In FC4, somwhow, I have auditd running. I found how to disable it, but I really want it to not run anymore. How? Root cannot even kill -9 this process. What starts that thing, anyway?
TIA, Ray

As root, run:

chkconfig --level 35 auditd off



Zubin Parihar

Thank you, and that ran without any comment. Level 35??? What the heck is that?
Further, I don't really want to reboot the box, is there a way to kill the now running auditd?

Hi !!

Excuse me if I get anything wrong here - first post. Am a -ish experienced *nix admin, but mostly with Solaris. Just installed fc4 as a home server with 2 fc4 clients... looking good so far

Anyway -

chkconfig is used to set the on/off levels of services, with levels being the systems "init" level (or "runlevel"). For example, init level 3 is full networking system, without starting X (I think), whereas init level 5 is usually with X started. Try logging in as root and running an init 6 when you want to reboot your system.

So that chkconfig line above turns off the auditd service at levels 3 or 5. You could also do a "chkconfig auditd off" to turn it off at all runlevels.

Another good command is "service". If you try "service auditd status", it will probably tell you it's running, with it's pid (process id - find using "ps -ef | grep pid"). To start a service you can use "service auditd stop"... Try running "service servicename" to find out which parameters can be passed to a service - usually start/stop/restart/status/reload.

Hope this has helped make things a little clearer - and sorry if I'm teaching you to suck eggs :P

Rgds

PapaLaz

Not at all, thank you very much. I JUST NOW learned that chkconfig can take multiple level arguments, as in 35 to cut it off in those 2 levels. I did not know that. Helpful. I start in level 3, but, should I ever change to the GUI login, things should match, and there be no surprises.

The service command does not know a thing about auditd, though.

A kill -9 wont stop the thing either.
Oh, well, the next boot should get it done.

Strange that the "service" command doesn't recognise auditd. Is this with a standard FC4 install ?? Or have you been moving scripts from /etc/init.d ??

My output :

[root@home1 ~]# service auditd
Usage: /etc/init.d/auditd {start|stop|status|restart|condrestart|reload}
[root@home1 ~]#

Anyway, if you're sure the service command isn't picking it up, you could always try "/etc/init.d/auditd stop".

Rgds
PapaLaz

Thanks again. Yes, it's pretty much standard. I upgraded from FC3 to FC4, but haven't had occasion to mess with the serice scripts, they're all stock.

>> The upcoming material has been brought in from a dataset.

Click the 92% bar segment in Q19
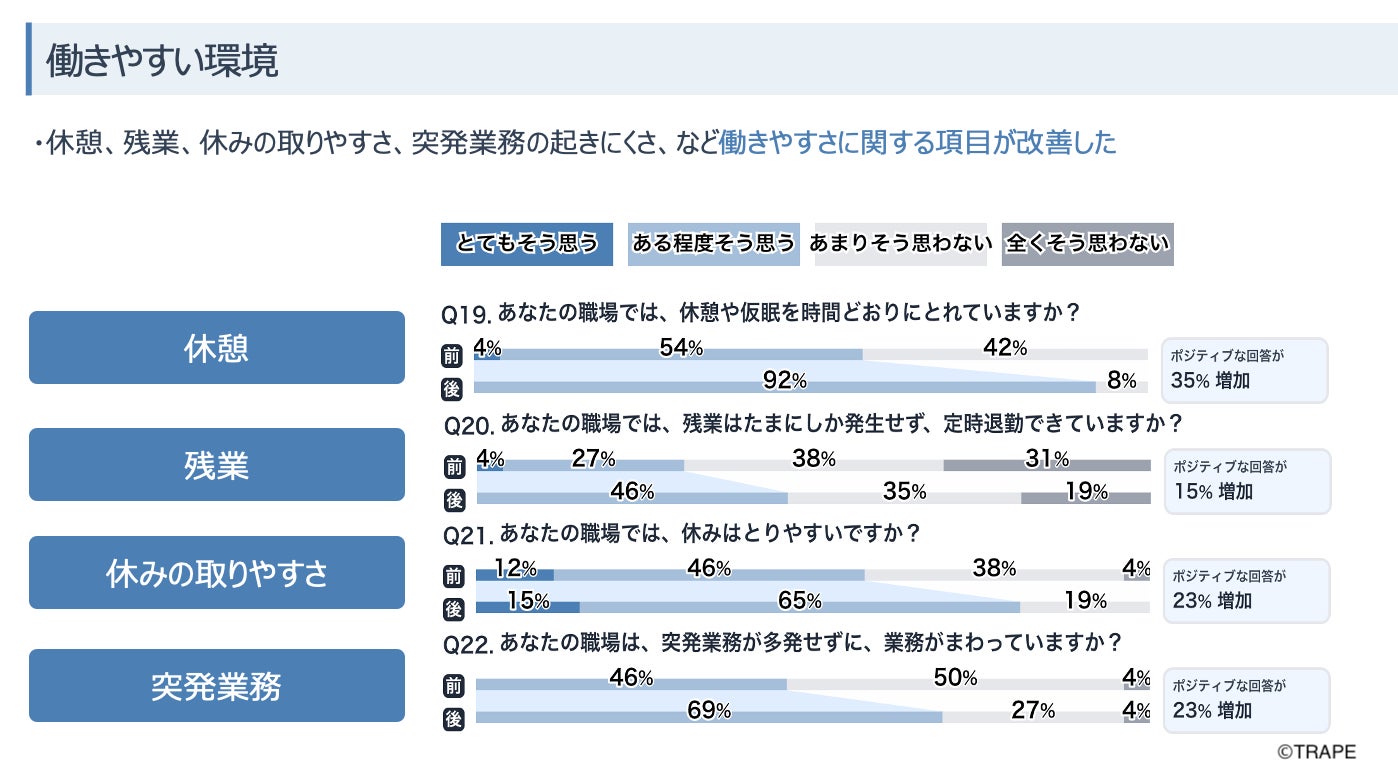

Here's the rresult of trying to stop the thing:

[root@raymondjones init.d]# ./auditd stop
Stopping auditd: [FAILED]
Error receiving watch list (Unknown error 4294967274)
[root@raymondjones init.d]#

AND it just runs like the Eveready bunny!

Have you viewed the man pages for auditd?
http://www.scit.wlv.ac.uk/cgi-bin/mansec?1M+auditd
Also what does show?

As shown in my previous post, it reports nothing.
Yup, I did peruse the man page, it's not very helpful in terms of turning the thing on and off.

Sry hlyrad, but I didn't quite understand your post. The man page doesn't give any special instructions for hung processes.

GL1800 - TBH it sounds like the processes has hung, or at least in an errored state. A reboot is the only answer if the process won't respond even to a kill -9. The /etc/init.d/auditd stop command will be issued when the system comes down - might take a few seconds to respond as it will fail (as you proved), but at least you'll get a clean system again.

Sorry there's not a better answer.

Rgds
PapaLaz

Yes, thanks, I kinda figured that. There will be a reboot, one of these days, and it should not restart. Thanks for your help.

Hey GL1800,

Sorry, I didn't further explain thins in my initial response...and thank you PapaLaz for giving your explanations. Everything you said was correct!

I read that your 'service' command didn't work for you...? I didn't fully understand what you meant...

Is the 'service' command in your path?

the path is /sbin/service.

If you wanna add it to your path type in.

export PATH=${PATH}:/sbin/

If you want this to always be in your path... add the previous line to the bottom of your /etc/profile file.

Try: /sbin/service auditd stop

to kill auditd.

If its a hung process...well i'm not sure theres much you can do...

If its a zombie process... just leave it... its not bothering the system and it won't take any memory.

I've got to run real quick. I'll check back on this post in a short while..
Hope I helped a bit...

Zubin Parihar

Yes, thanks, and yes, service is in my path, it's just that it doesn't believe auditd is it's responsibility, it returns "unknown service" when I try to use it. Nevertheless, going to the rc3.d directory does allow control, so we do have it "stopped" although, it is still making notes I don't want. I will reboot someday soon, and we'll see if it tries to restart itself.